Alexandre Cardoso rio-se do accesso de ciume da amante.

— Semelhante carta mandada á minha casa é uma zombaria, uma injuria á que não me resigno!

— Maria; não ha mulher que me escreva; tranquillisa-te.

— Oh!... tranquillisar-me!... exclamou a cortezã, misturando o furor com as lagrimas que dos olhos lhe romperão.

Alexandre Cardoso commoveu-se, ou quiz pôr termo a questão e disse:

— Convence-te de que és louca: abre a carta, e lê o nome de quem me escreve.

Maria tremula de irado ciume rasgou o sobscrito, desdobrou o papel, e vendo a assignatura, sorrio-se e balbuciou um pouco confundida; entregando a carta, que não quiz ler:

— Perdão, Alexandre.

O ajudante official da sala empallideceu, lendo o que lhe communicavão, e visivelmente contrariado fallou á Maria.

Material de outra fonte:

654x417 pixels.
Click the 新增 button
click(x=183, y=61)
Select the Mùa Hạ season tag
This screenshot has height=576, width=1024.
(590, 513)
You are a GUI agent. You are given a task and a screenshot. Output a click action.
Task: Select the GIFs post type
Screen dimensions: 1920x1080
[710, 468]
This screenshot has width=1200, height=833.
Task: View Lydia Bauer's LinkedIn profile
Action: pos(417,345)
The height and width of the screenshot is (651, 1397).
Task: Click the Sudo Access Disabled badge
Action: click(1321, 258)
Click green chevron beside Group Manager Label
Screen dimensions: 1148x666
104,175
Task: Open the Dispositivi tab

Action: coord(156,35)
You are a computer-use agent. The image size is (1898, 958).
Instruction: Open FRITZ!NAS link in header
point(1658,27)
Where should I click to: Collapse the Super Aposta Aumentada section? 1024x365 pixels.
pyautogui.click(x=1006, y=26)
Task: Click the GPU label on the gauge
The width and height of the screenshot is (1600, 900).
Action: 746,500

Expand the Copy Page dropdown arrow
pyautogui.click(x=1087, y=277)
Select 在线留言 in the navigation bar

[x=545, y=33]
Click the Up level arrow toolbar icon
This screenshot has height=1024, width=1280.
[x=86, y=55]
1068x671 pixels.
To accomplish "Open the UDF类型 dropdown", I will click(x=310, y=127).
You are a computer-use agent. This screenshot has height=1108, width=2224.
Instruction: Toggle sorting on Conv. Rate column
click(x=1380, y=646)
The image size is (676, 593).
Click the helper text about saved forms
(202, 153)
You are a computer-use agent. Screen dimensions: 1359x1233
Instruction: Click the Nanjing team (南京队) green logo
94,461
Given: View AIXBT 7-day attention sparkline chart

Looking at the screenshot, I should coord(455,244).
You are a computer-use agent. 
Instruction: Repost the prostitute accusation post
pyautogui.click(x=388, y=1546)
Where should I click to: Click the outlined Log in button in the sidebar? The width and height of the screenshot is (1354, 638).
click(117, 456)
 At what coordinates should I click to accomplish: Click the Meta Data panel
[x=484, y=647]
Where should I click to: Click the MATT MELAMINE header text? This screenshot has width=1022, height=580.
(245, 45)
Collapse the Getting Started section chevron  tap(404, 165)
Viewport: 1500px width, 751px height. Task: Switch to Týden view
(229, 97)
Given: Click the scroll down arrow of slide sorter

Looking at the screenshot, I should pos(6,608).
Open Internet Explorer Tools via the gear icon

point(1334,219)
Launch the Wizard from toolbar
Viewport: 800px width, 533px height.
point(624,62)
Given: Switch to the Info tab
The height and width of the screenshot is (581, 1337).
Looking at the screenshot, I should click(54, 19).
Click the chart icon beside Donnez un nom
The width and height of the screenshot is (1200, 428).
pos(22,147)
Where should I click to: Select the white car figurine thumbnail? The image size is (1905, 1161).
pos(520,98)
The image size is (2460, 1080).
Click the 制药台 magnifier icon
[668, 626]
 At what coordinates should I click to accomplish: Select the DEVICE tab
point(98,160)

— E' forçoso que eu te deixe: um caso imprevisto previsto reclama a minha presença fóra d'aqui: até amanhã.

E, beijando a mão da cortezã, foi á sala do jogo recolher o seu dinheiro, e sahio apressado.

Maria tinha aberto e lido a carta, em que um dos protegidos de Alexandre Cardoso, e encarregado de dar-lhe conta de quanto se passasse com o Vice-Rei, de quem era criado, lhe annunciava que Jeronymo Lirio fôra recebido em audiencia particular pelo conde da Cunha, e estava com este em conversação muito animada.

O ciume da cortezã fôra um embuste para encobrir o reprehensivel abuso do rompimento do sello da carta.

Quando Maria voltou á sala, Alexandre Cardoso já se tinha retirado: ella correu á janella, onde Gonçalo a esperava, e perguntou-lhe:

— Que ha em relação a filha do carpinteiro?

— E' uma bonita menina que nobremente resiste á toda especie de seducção.

— E elle? o seductor?

— A' elle proprio nada ouvi; porque confesso que desde algumas semanas me furto ás confidencias e á intimidade de Alexandre Cardoso.

Maria fez um movimento de contrariedade.

— Um dos seus amigos porém ha pouco me revelou um plano atroz, a idéa de um duplo crime....

— Qual?

— Aproveitando o isolamento da casa do carpinteiro, Alexandre Cardoso a fará incendiar, e á pretexto de acudir ao incendio, será presente, e conta poder violentar ou raptar a pobre donzella.

— Quando se effectuará este projecto criminoso?

— Amanhã ou qualquer dia.

— A menina chama-se Emiliana..... o pae Marcos Fulgencio....

— Não sei; como o sabes tu, Maria?

— E' que tu dormes, e eu velo, Gonçalo; nada sabes, e eu sei muito por isso.

— Oh! mas eu tambem sei muito, sei demais!....

— O que, mentiroso?.... — Adorar-te, feiticeira!.....

Maria beijou a fronte de Gonçalo, e fugia-lhe; elle porém deteve-a, segurando-a pelo vestido e perguntou:

— Não basta de canto, de dança e de jogo, Maria?

A cortezã lançou sobre Gonçalo um olhar voluptuoso e delirante.

— Tens razão; respondeu ella; é tarde: as velas estão gastas, as luzes quasi a apagar-se: que outras luzes pois se acendão.

E meia hora depois estavão sós Gonçalo e Maria.